Matéria publicada em 29 de junho de 2022, 18:20 horas

 


Na pesquisa feita entre os dias 15 e 19 de junho, 37,1% dos entrevistados disseram ter muito medo de ficar desempregados, contra 40,3% do levantamento anterior feito em maio-Foto: Arquivo.

Estado do Rio- Sondagem feita pelo Instituto Fecomércio de Pesquisas e Análises (IFec RJ) com 318 consumidores do estado do Rio de Janeiro mostra que o medo de perder o emprego caiu nos últimos três meses. Na pesquisa feita entre os dias 15 e 19 de junho, 37,1% dos entrevistados disseram ter muito medo de ficar desempregados, contra 40,3% do levantamento anterior feito em maio. 18,6% afirmaram ter pouco medo de perder o emprego, enquanto 44,3% não têm esse receio.

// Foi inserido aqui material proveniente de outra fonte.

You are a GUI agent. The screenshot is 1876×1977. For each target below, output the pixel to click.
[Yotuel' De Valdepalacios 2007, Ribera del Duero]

Em relação aos próximos três meses, 32,4% dos consumidores disseram estar com muito medo de perder o emprego, índice acima do verificado na pesquisa anterior, que foi de 30,9%. Porém, o número de pessoas com pouco medo de ficar desempregado apresentou queda. Em junho, ficou em 21,1%, contra 27% de maio. Não estão com medo de perder o emprego, 46,5%.

Medo era maior há um ano

Se comparado a junho de 2021, o número de entrevistados com muito medo de perder o emprego nos últimos três meses teve queda significativa. No ano passado, eram 52,2%, contra os atuais 37,1%. A confiança em não perder o emprego aumentou muito em relação ao mesmo mês de 2021. Atualmente são 44,3%, e em junho do ano passado eram 29,6%.

Retomada econômica

Em relação à expectativa da retomada econômica brasileira para os próximos três meses, a pesquisa mostra a pesquisa mostra a desconfiança dos consumidores aumentando em relação à sondagem de maio. Estão pessimistas ou muito pessimistas 50,7%. Em maio, esse índice era de 46,8%. Os confiantes ou muito confiantes, em junho, somaram 33,3%, contra 33,7% da pesquisa anterior. Os que acreditam que a situação não irá se alterar são 16%.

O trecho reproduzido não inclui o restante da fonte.